Is there some kind of a lifecycle hook for Knative services?

6/18/2021

I am facing this problem: services deployed with Knative serving shall be registered with an API gateway when installed (i.e. kn service create some-service ...) and un-registered when the service is removed (i.e. kn service delete some-service).

Since the first part can easily be implemented in the start procedure of the service code, this is not an issue. But detecting when a service is removed altogether, not just scaled down, seems very tricky. At least I could not find any working solution. Kubernetes lifecycle hooks don't do the job because they are called when a pod (not the service) is stopped/killed.

Does anyone have an idea how the service deletion can be intercepted to get a custom command to execute? Thanks for any help.

-- Claudio S
knative
kubernetes
lifecycle

1 Answer

6/18/2021

If you want to do this server-side, rather than with a client script, you'll probably need to implement a small Kubernetes controller. There's are also two halfway solutions, each with some trade-offs.

If you implement a controller, you'll basically have a single process (Pod/StatefulSet if running it on Kubernetes) which performs a Watch on all Knative Services. It could handle both the create and delete aspects if you want, or you could keep your current creation code.

A second option is to add a finalizer to each service and run a periodic job to look for all Services with a deletionTimestamp and your finalizer set. For reach of these Services, the job can unregister the Service with the API registry then remove the finalizer. This is similar to the controller approach, but instead of a constantly-running Watch, the finalizer delays the delete until the cleanup job runs. The drawback is that this means it may take up to N minutes (the frequency of the job running) for deletes to happen.

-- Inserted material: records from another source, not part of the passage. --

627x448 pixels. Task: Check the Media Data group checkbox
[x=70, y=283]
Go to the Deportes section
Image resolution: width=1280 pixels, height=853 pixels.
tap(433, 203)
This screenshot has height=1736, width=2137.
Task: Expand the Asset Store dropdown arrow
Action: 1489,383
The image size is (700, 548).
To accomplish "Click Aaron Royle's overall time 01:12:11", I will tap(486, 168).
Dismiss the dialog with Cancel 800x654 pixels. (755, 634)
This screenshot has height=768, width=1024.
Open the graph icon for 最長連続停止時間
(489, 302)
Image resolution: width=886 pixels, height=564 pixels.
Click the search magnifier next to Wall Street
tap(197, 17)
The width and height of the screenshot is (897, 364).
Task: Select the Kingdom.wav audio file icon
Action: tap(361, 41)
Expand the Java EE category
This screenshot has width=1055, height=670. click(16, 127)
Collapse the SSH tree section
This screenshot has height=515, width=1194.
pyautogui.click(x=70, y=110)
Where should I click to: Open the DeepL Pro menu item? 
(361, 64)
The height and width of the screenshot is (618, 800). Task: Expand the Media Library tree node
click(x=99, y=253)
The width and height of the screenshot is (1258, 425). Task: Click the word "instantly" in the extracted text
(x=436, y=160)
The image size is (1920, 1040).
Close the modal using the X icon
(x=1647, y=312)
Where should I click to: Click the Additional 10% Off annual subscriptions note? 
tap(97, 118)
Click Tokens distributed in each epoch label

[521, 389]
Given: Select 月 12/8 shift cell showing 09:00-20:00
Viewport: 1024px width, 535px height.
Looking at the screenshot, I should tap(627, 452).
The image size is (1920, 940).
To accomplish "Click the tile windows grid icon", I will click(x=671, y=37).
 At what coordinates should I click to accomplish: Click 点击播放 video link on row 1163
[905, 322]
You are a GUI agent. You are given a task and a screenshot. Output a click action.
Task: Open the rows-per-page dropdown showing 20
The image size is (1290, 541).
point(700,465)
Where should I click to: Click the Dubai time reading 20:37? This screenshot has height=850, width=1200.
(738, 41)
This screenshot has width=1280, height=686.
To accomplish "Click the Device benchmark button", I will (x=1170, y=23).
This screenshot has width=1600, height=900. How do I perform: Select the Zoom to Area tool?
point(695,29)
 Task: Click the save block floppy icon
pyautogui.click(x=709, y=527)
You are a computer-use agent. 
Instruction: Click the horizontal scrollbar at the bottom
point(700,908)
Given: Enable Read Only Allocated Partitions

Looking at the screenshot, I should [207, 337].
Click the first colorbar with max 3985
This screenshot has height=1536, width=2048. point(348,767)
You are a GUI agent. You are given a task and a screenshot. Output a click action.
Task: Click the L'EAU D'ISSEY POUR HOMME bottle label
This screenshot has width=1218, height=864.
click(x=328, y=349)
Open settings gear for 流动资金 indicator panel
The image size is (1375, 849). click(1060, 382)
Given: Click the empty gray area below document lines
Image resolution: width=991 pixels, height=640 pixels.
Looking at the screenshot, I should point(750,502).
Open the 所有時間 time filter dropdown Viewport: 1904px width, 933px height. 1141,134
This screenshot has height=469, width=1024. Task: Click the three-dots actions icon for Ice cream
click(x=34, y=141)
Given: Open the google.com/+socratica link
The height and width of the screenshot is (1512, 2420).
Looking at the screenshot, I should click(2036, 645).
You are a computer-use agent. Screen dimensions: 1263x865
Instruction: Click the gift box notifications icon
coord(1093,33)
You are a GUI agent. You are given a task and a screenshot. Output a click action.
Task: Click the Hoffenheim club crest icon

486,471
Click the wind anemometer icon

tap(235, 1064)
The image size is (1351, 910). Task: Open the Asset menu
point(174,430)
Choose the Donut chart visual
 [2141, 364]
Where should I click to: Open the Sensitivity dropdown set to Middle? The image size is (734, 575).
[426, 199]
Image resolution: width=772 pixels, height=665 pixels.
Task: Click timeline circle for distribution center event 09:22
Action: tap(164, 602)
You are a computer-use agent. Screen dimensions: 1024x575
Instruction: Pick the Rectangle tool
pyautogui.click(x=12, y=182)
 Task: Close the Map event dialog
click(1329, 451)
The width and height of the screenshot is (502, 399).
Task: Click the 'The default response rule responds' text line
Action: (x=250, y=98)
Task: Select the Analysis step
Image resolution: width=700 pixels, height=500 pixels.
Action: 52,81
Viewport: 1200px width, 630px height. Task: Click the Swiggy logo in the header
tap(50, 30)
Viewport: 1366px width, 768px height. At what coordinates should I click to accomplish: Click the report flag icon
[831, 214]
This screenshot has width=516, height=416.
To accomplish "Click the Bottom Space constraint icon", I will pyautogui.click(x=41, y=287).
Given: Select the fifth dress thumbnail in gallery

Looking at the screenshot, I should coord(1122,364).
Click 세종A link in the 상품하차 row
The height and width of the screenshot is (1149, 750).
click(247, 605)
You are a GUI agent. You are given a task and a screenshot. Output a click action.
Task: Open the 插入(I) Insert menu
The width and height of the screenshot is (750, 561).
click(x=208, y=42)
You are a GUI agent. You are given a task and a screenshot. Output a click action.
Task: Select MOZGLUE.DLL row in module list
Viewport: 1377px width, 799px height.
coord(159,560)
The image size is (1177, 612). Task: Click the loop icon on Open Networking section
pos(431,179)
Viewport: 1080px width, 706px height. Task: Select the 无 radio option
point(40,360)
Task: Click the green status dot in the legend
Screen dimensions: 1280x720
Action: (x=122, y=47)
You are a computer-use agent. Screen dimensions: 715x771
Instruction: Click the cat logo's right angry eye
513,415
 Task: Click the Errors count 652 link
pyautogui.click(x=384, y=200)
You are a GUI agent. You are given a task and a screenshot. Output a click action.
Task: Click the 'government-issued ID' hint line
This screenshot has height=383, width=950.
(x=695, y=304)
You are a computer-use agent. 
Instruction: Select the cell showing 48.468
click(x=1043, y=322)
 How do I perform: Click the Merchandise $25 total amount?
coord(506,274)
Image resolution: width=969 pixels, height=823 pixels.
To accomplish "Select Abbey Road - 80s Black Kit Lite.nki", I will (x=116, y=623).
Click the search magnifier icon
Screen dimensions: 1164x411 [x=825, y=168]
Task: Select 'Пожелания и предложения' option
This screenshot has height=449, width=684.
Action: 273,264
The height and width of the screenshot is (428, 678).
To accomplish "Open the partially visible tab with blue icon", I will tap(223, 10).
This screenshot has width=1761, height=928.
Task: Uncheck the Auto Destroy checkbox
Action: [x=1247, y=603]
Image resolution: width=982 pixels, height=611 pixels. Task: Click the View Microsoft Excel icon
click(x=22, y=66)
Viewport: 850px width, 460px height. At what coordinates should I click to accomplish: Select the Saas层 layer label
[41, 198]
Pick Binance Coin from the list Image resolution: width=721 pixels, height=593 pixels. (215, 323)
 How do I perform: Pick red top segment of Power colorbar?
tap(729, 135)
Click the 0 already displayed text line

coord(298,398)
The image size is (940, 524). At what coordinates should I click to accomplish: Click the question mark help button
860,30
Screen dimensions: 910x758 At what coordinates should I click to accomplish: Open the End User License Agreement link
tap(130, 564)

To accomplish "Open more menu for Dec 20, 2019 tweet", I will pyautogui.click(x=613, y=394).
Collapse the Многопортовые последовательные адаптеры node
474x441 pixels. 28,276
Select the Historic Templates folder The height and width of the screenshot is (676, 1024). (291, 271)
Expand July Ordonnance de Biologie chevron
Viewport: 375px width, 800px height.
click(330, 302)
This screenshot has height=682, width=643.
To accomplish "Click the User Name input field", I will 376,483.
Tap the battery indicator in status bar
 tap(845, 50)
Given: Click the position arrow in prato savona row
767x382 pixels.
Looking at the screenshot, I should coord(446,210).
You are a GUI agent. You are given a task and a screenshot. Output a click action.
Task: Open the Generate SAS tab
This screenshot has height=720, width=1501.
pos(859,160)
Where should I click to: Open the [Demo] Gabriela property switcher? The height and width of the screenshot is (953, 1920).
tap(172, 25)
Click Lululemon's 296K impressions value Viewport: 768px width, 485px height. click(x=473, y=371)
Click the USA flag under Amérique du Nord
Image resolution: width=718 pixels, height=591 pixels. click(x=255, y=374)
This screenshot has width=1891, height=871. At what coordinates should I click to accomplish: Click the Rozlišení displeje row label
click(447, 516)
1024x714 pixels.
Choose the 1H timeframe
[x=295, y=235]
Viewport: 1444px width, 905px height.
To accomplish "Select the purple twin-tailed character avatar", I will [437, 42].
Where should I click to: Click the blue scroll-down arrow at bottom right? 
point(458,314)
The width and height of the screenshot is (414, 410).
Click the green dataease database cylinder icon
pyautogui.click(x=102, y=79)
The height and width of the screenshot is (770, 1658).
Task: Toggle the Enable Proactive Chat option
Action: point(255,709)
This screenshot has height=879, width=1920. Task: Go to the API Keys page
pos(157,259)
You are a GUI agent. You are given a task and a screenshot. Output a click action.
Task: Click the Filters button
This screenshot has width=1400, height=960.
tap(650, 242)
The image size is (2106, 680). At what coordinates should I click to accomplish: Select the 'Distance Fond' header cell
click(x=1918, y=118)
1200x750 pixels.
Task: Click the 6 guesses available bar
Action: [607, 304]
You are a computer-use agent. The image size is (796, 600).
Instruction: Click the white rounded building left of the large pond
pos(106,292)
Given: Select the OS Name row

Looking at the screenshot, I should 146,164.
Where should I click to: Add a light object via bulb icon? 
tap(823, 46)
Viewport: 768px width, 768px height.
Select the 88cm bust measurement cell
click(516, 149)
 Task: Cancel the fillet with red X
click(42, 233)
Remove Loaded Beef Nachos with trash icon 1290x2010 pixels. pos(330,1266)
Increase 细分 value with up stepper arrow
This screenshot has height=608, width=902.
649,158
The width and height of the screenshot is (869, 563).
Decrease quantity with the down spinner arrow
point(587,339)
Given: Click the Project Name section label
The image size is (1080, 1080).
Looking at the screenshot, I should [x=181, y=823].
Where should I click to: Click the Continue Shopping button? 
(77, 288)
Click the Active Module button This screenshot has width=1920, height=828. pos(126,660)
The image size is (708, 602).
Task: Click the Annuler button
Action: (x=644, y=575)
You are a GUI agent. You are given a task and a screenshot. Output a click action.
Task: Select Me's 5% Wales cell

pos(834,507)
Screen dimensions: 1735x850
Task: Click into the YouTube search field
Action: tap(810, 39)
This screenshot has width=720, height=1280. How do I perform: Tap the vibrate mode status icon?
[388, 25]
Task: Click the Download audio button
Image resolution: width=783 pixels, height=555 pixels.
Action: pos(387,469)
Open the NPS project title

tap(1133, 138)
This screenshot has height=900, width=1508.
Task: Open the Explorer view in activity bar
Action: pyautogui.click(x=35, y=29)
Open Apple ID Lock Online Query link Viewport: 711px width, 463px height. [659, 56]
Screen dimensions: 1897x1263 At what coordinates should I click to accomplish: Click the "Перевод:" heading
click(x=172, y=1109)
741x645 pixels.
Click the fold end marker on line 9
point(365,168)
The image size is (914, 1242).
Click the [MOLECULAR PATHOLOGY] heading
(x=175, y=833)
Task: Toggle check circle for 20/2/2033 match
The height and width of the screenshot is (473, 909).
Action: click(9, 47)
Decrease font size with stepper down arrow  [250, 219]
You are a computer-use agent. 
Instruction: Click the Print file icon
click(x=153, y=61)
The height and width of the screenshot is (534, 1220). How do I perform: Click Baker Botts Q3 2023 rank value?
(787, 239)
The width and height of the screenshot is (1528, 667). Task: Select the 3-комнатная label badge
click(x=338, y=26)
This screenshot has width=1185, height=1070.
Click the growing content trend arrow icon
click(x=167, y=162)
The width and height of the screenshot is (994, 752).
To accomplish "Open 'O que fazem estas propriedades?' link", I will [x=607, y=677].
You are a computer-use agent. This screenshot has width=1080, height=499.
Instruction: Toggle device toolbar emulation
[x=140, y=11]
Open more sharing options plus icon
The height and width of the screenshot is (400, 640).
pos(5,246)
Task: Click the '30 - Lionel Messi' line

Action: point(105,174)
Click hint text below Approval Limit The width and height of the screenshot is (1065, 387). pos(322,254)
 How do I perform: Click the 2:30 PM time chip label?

The last option is to use a validating admission webhook or an audit webhook to be notified of delete events. Each of these has trade-offs:

  • Validating admission controls run before the delete happens, which means a failed delete could still remove the API registration. Also, validating admission controllers are part of the control plane, and a failing admission controller can make it hard to manage objects at all.
  • Audit webhook configuration is a global flag setting on the apiserver, so you can only have one webhook for the whole cluster and you need to configure each apiserver with the flags manually.

Two more non-controller solutions that popped to mind:

  1. Add a "heartbeat" check on the API registration that includes the URL of the having resource. If the registration has a having URL and the object no longer exists, remove the registration. This may be fairly simple to implement.

  2. You can use the apiserver source to set up a trigger on Knative Services. You'd be watching for the dev.knative.apiserver.ref.delete or dev.knative.apiserver.resource.delete events, and the could have a single Knative Service (or other URL) handle these POSTs and do a cleanup of the resources. Unfortunately, I'm not sure there's a good example of this on the web yet.